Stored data
========================================
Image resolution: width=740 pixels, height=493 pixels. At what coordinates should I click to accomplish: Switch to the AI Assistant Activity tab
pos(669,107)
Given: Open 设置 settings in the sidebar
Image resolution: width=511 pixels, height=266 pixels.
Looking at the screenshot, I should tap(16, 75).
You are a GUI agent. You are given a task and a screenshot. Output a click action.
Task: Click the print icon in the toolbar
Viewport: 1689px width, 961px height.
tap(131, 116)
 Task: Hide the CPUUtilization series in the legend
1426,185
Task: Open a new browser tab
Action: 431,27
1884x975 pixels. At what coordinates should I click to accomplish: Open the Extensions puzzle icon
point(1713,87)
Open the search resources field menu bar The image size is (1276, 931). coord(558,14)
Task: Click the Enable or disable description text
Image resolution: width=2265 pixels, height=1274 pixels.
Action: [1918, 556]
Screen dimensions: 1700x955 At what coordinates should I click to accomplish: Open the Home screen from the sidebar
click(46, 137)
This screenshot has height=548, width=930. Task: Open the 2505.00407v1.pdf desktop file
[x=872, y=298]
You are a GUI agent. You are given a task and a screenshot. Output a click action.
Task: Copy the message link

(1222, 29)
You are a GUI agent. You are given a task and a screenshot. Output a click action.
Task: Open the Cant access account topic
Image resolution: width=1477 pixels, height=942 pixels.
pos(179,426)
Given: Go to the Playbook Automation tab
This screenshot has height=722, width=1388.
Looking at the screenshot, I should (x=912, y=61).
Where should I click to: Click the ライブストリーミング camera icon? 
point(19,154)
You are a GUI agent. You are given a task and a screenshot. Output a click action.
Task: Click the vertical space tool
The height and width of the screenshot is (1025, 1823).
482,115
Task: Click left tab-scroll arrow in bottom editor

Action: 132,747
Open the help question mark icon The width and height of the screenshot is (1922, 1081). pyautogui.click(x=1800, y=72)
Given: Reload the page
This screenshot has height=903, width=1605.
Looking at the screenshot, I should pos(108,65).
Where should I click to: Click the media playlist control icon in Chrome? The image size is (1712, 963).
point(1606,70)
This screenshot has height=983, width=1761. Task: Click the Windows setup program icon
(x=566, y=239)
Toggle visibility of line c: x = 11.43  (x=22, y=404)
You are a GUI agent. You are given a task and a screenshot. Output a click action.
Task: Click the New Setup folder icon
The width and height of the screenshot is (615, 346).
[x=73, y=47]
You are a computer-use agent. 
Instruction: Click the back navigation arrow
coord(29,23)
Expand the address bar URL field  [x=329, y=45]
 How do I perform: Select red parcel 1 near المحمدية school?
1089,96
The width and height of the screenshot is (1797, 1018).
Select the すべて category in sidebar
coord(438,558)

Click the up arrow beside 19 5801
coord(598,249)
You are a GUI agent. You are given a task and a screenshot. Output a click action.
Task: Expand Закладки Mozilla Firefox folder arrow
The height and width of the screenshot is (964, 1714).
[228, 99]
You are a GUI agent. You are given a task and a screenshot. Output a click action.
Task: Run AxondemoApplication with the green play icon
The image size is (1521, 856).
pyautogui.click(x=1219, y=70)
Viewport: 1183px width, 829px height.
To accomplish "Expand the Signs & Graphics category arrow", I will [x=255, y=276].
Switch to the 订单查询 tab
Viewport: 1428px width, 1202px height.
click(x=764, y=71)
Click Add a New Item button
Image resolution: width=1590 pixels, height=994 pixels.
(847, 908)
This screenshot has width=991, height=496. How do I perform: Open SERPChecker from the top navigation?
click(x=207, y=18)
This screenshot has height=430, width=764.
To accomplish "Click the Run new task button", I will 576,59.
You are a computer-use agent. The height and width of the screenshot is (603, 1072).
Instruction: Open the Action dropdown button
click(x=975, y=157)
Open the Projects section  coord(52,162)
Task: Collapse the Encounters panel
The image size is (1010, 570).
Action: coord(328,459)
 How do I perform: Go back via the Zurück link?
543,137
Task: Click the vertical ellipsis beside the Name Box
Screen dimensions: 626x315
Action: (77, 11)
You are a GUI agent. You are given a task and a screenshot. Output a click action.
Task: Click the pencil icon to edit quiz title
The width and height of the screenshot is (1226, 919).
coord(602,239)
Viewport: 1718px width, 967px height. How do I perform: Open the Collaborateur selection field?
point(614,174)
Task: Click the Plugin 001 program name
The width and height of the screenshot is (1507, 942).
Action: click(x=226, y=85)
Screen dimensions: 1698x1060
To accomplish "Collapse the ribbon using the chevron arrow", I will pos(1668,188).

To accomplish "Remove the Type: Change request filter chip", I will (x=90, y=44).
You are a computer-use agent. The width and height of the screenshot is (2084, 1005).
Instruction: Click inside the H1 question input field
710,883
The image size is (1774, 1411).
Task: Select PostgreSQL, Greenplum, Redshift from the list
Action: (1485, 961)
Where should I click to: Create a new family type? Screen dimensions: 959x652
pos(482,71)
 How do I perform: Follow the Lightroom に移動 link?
========================================
[GOAL OF THE EXERCISE] Each line of the data needs to be repeated exactly.

[RESPONSE]
Image resolution: width=740 pixels, height=493 pixels. At what coordinates should I click to accomplish: Switch to the AI Assistant Activity tab
pos(669,107)
Given: Open 设置 settings in the sidebar
Image resolution: width=511 pixels, height=266 pixels.
Looking at the screenshot, I should tap(16, 75).
You are a GUI agent. You are given a task and a screenshot. Output a click action.
Task: Click the print icon in the toolbar
Viewport: 1689px width, 961px height.
tap(131, 116)
 Task: Hide the CPUUtilization series in the legend
1426,185
Task: Open a new browser tab
Action: 431,27
1884x975 pixels. At what coordinates should I click to accomplish: Open the Extensions puzzle icon
point(1713,87)
Open the search resources field menu bar The image size is (1276, 931). coord(558,14)
Task: Click the Enable or disable description text
Image resolution: width=2265 pixels, height=1274 pixels.
Action: [1918, 556]
Screen dimensions: 1700x955 At what coordinates should I click to accomplish: Open the Home screen from the sidebar
click(46, 137)
This screenshot has height=548, width=930. Task: Open the 2505.00407v1.pdf desktop file
[x=872, y=298]
You are a GUI agent. You are given a task and a screenshot. Output a click action.
Task: Copy the message link

(1222, 29)
You are a GUI agent. You are given a task and a screenshot. Output a click action.
Task: Open the Cant access account topic
Image resolution: width=1477 pixels, height=942 pixels.
pos(179,426)
Given: Go to the Playbook Automation tab
This screenshot has height=722, width=1388.
Looking at the screenshot, I should (x=912, y=61).
Where should I click to: Click the ライブストリーミング camera icon? 
point(19,154)
You are a GUI agent. You are given a task and a screenshot. Output a click action.
Task: Click the vertical space tool
The height and width of the screenshot is (1025, 1823).
482,115
Task: Click left tab-scroll arrow in bottom editor

Action: 132,747
Open the help question mark icon The width and height of the screenshot is (1922, 1081). pyautogui.click(x=1800, y=72)
Given: Reload the page
This screenshot has height=903, width=1605.
Looking at the screenshot, I should pos(108,65).
Where should I click to: Click the media playlist control icon in Chrome? The image size is (1712, 963).
point(1606,70)
This screenshot has height=983, width=1761. Task: Click the Windows setup program icon
(x=566, y=239)
Toggle visibility of line c: x = 11.43  (x=22, y=404)
You are a GUI agent. You are given a task and a screenshot. Output a click action.
Task: Click the New Setup folder icon
The width and height of the screenshot is (615, 346).
[x=73, y=47]
You are a computer-use agent. 
Instruction: Click the back navigation arrow
coord(29,23)
Expand the address bar URL field  [x=329, y=45]
 How do I perform: Select red parcel 1 near المحمدية school?
1089,96
The width and height of the screenshot is (1797, 1018).
Select the すべて category in sidebar
coord(438,558)

Click the up arrow beside 19 5801
coord(598,249)
You are a GUI agent. You are given a task and a screenshot. Output a click action.
Task: Expand Закладки Mozilla Firefox folder arrow
The height and width of the screenshot is (964, 1714).
[228, 99]
You are a GUI agent. You are given a task and a screenshot. Output a click action.
Task: Run AxondemoApplication with the green play icon
The image size is (1521, 856).
pyautogui.click(x=1219, y=70)
Viewport: 1183px width, 829px height.
To accomplish "Expand the Signs & Graphics category arrow", I will [x=255, y=276].
Switch to the 订单查询 tab
Viewport: 1428px width, 1202px height.
click(x=764, y=71)
Click Add a New Item button
Image resolution: width=1590 pixels, height=994 pixels.
(847, 908)
This screenshot has width=991, height=496. How do I perform: Open SERPChecker from the top navigation?
click(x=207, y=18)
This screenshot has height=430, width=764.
To accomplish "Click the Run new task button", I will 576,59.
You are a computer-use agent. The height and width of the screenshot is (603, 1072).
Instruction: Open the Action dropdown button
click(x=975, y=157)
Open the Projects section  coord(52,162)
Task: Collapse the Encounters panel
The image size is (1010, 570).
Action: coord(328,459)
 How do I perform: Go back via the Zurück link?
543,137
Task: Click the vertical ellipsis beside the Name Box
Screen dimensions: 626x315
Action: (77, 11)
You are a GUI agent. You are given a task and a screenshot. Output a click action.
Task: Click the pencil icon to edit quiz title
The width and height of the screenshot is (1226, 919).
coord(602,239)
Viewport: 1718px width, 967px height. How do I perform: Open the Collaborateur selection field?
point(614,174)
Task: Click the Plugin 001 program name
The width and height of the screenshot is (1507, 942).
Action: click(x=226, y=85)
Screen dimensions: 1698x1060
To accomplish "Collapse the ribbon using the chevron arrow", I will pos(1668,188).

To accomplish "Remove the Type: Change request filter chip", I will (x=90, y=44).
You are a computer-use agent. The width and height of the screenshot is (2084, 1005).
Instruction: Click inside the H1 question input field
710,883
The image size is (1774, 1411).
Task: Select PostgreSQL, Greenplum, Redshift from the list
Action: (1485, 961)
Where should I click to: Create a new family type? Screen dimensions: 959x652
pos(482,71)
 How do I perform: Follow the Lightroom に移動 link?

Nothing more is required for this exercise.